Je comprends… mais une voix résonne en même temps dans ma conscience : « c’est un homme ! » tu ne le tueras pas, tu ne porteras pas la main sur un homme souffrant (même s’il le demande), tu n’aideras pas la personne à coopérer à sa mort en allant chercher pour lui des substances... ! Voilà ce qu’on appelle le combat spirituel ! C’est le combat spirituel personnel de médecins accompagnant la souffrance et qui ne se résolvent pas à laisser tomber, car ils ont prononcé le Serment d’Hyppocrate. C’est le combat spirituel de la famille qui en a marre, chez qui la voix de l’interdit s’étouffe, mais qui reprennent courage… c’est la voix des amis qui refusent d’accueillir comme une demande sacrée la demande ‘libre’ de mort d’un des leurs ! Bref, ils refusent de céder !

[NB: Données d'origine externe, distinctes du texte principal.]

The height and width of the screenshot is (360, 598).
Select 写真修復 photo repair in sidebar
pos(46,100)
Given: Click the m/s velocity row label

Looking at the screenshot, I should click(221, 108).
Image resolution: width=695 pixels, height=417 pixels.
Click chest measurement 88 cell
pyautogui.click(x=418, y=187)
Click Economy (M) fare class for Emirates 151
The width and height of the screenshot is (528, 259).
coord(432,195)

Mais à l’inverse, c’est aussi le combat perdu d’une société qui ne veut plus voir la souffrance de milliers de personnes qui souffrent en silence dans les EHPAD et qui favorise leur mort sociale et leur mort physique. Mais la voix de la conscience existe et elle résonne… elle a résonne dans la conscience de Robert Badinter en 1981 se battant pour l’interdit de la peine de mort, alors que la majorité des français y était favorable.Elle résonne aujourd’hui dans l’interdit du féminicide, dans l’interdit de toucher sexuellement les enfants, dans l’interdit de l’abus relationnel, spirituel et sexuel sur adultes…

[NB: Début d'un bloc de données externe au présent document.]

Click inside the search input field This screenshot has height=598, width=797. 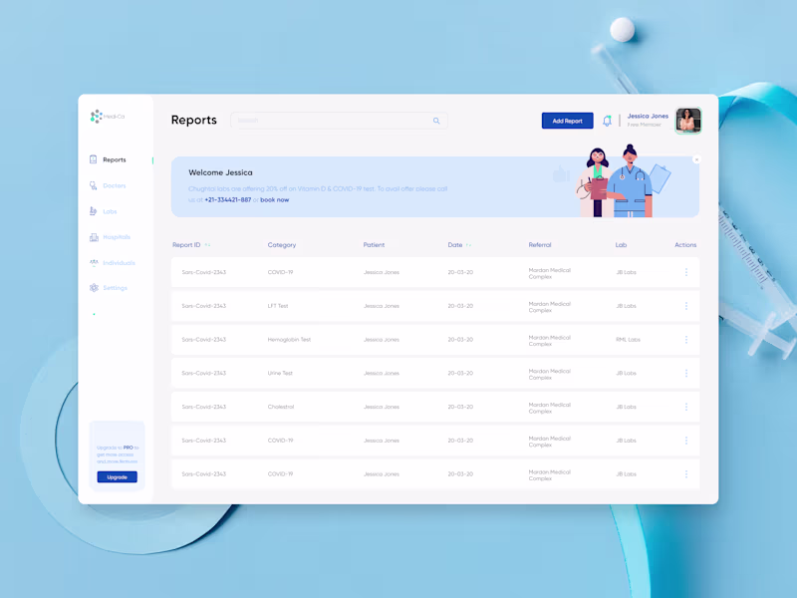(x=329, y=120)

L’interdit de tuer son frère résonne toujours comme une de ces « choses cachées depuis la fondation du monde » (Matthieu 13, 35), ces choses fondamentales qui appelle dans l’âme à la dignité… « qu’as-tu fait, dit Dieu à Cain qui venait de tuer Abel… La voix du sang de ton frère crie de la terre jusqu'à moi. » L’interdit est comme une prophétie, un cri de Dieu vers l’âme humaine ! la Bible le montre où Dieu lui-même devient violent face aux violents : « Celui qui frappera un homme mortellement sera puni de mort. » (Lévitique 24, 17)… la violence est intolérable… Mettre à mort quelqu’un frôle toujours la violence…

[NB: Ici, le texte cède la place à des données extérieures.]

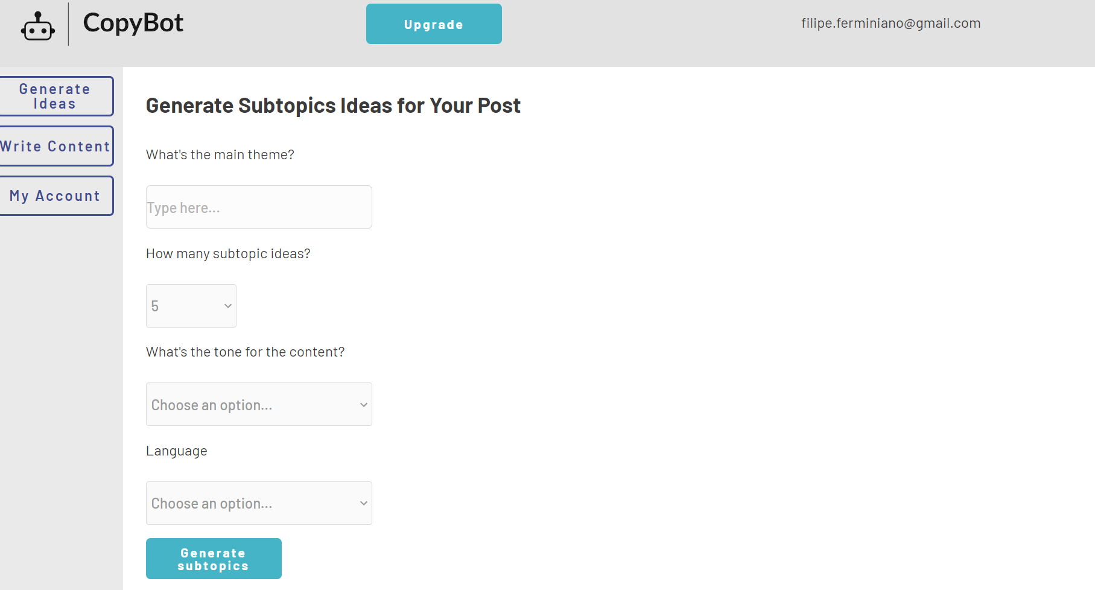Image resolution: width=1095 pixels, height=590 pixels.
Task: Click the CopyBot brand name text
Action: [x=133, y=24]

Nous allons institutionnaliser cette violence qui deviendra un acte loué et béni, car ‘libre’… Ensuite, il se peut que l’économique prendra le pas, que l’intimation plus ou moins sourde à un proche qu’il est de trop trouveras ses mots les plus pervers, que la fraternité aura ses coups de canifs les plus incisifs ! Mais rappelons aussi qu’ il ne suffit pas d’interdire de tuer, car avec l’interdit ‘tu ne tueras pas’ résonne aussi l’autre interdit : « tu n’abandonneras pas le souffrant »… d’où l’obligation de la fraternité que les évêques français livrent dans leur textes. Ne laissons pas étouffer ces voix de la conscience ! c’est notre humanité collective qui est en jeu !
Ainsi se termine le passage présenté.